Loving the Bible too much to ‘literally’ ignore what it says

Loving the Bible too much to ‘literally’ ignore what it says August 29, 2012

Here are a couple of recent items on a recurring theme around here. The first is from Greg Carey at the Huffington Post and the second is from Kenton L. Sparks’ introduction to God’s Word in Human Words.

Here’s Carey on “Where ‘Liberal’ Bible Scholars Come From“:

Biblical scholarship is an academic discipline, taught and studied at universities, colleges and divinity schools all around the world. So it should be no surprise that biblical scholars run in all shapes, sizes, colors and denominations. What would surprise many people, though, is that a very large number of us love Jesus and the church, and we spend hours upon hours communicating the love and wonder we experience with the Bible. Indeed, some of our secular colleagues justifiably complain there are too many of us in the field. More surprising might be this one fact: many of us have our roots in fundamentalist and evangelical Christianity. The best way for conservative churches to produce “liberal” biblical scholars is to keep encouraging young people to read the Bible.

-- -- --

→ **Complete the following**
- a) According to the post on Bible scholarship, where is biblical scholarship taught and studied?
- b) From the post on Bible scholarship, return the passage between "Here are a couple" and "in Human Words.", inclusive.
- c) In the post on Bible scholarship, why should it be no surprise that biblical scholars come in all shapes, sizes, colors and denominations?

→ **Entries provided**
-- -- --

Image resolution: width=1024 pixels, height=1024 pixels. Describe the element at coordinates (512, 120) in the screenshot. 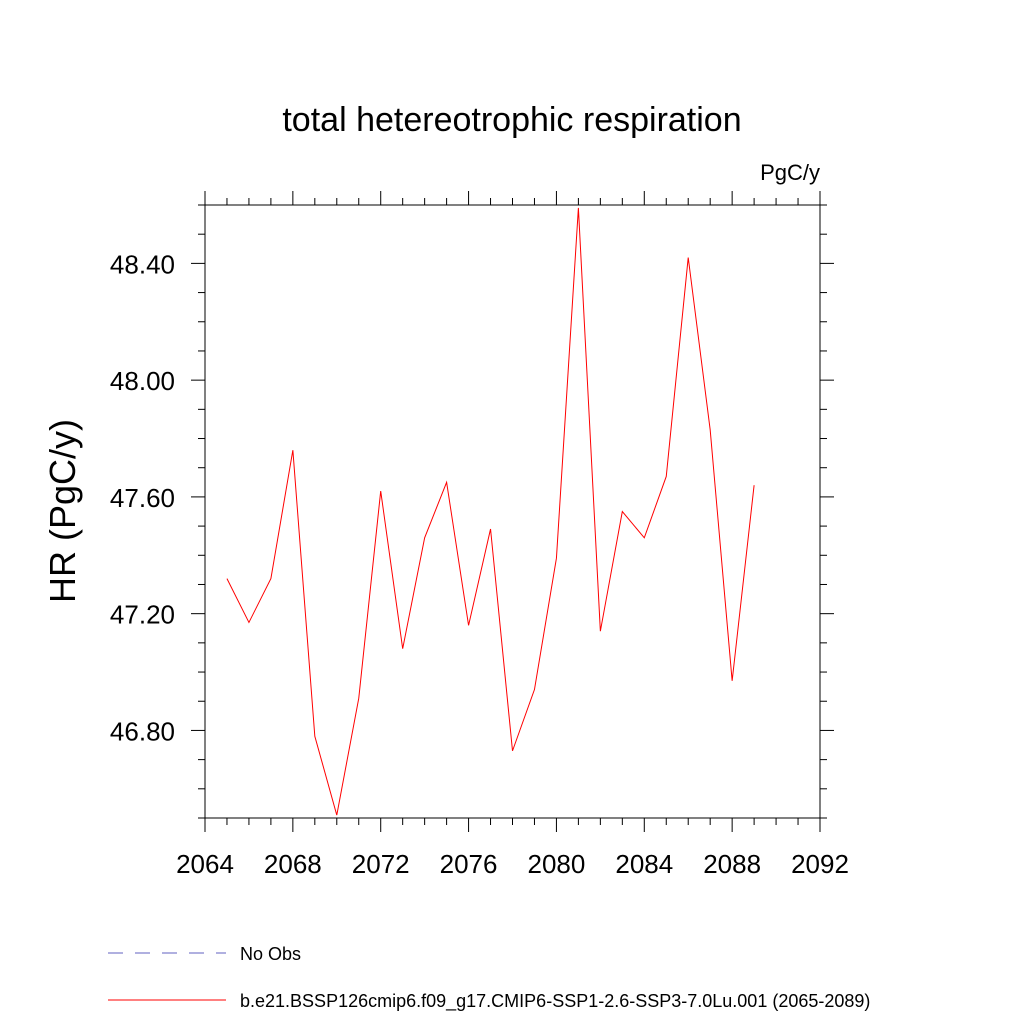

-- -- --

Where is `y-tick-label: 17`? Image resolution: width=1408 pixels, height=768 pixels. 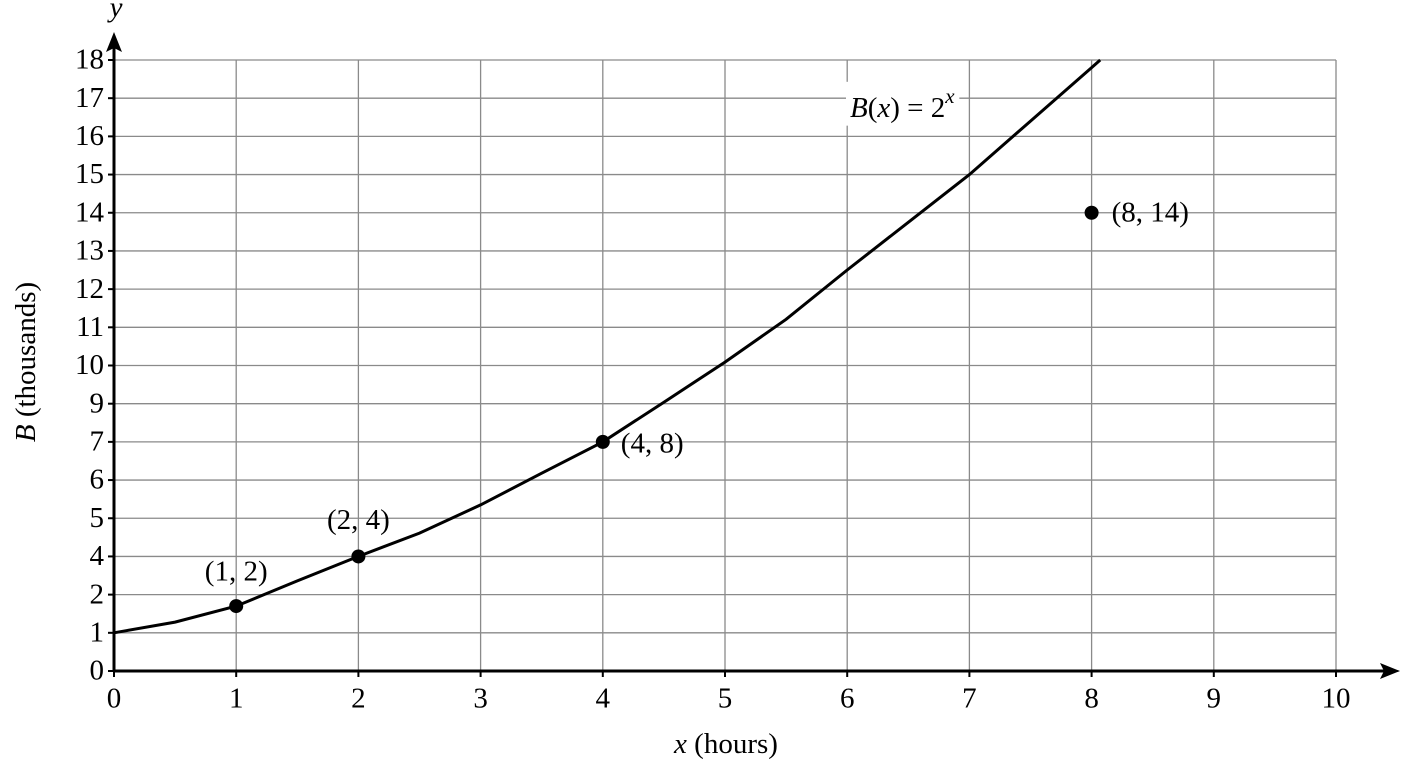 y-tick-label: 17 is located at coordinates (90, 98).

-- -- --

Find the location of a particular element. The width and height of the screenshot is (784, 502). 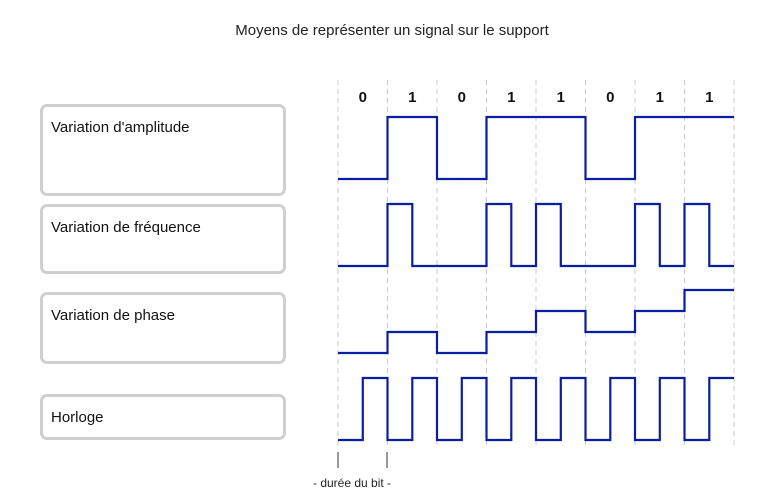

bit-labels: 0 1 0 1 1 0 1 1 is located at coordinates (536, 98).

-- -- --

→ **Responses for each task**
- a) At universities, colleges and divinity schools all around the world.

- b)
Here are a couple of recent items on a recurring theme around here. The first is from Greg Carey at the Huffington Post and the second is from Kenton L. Sparks’ introduction to God’s Word in Human Words.

- c) Biblical scholarship is an academic discipline taught and studied at universities, colleges and divinity schools all around the world.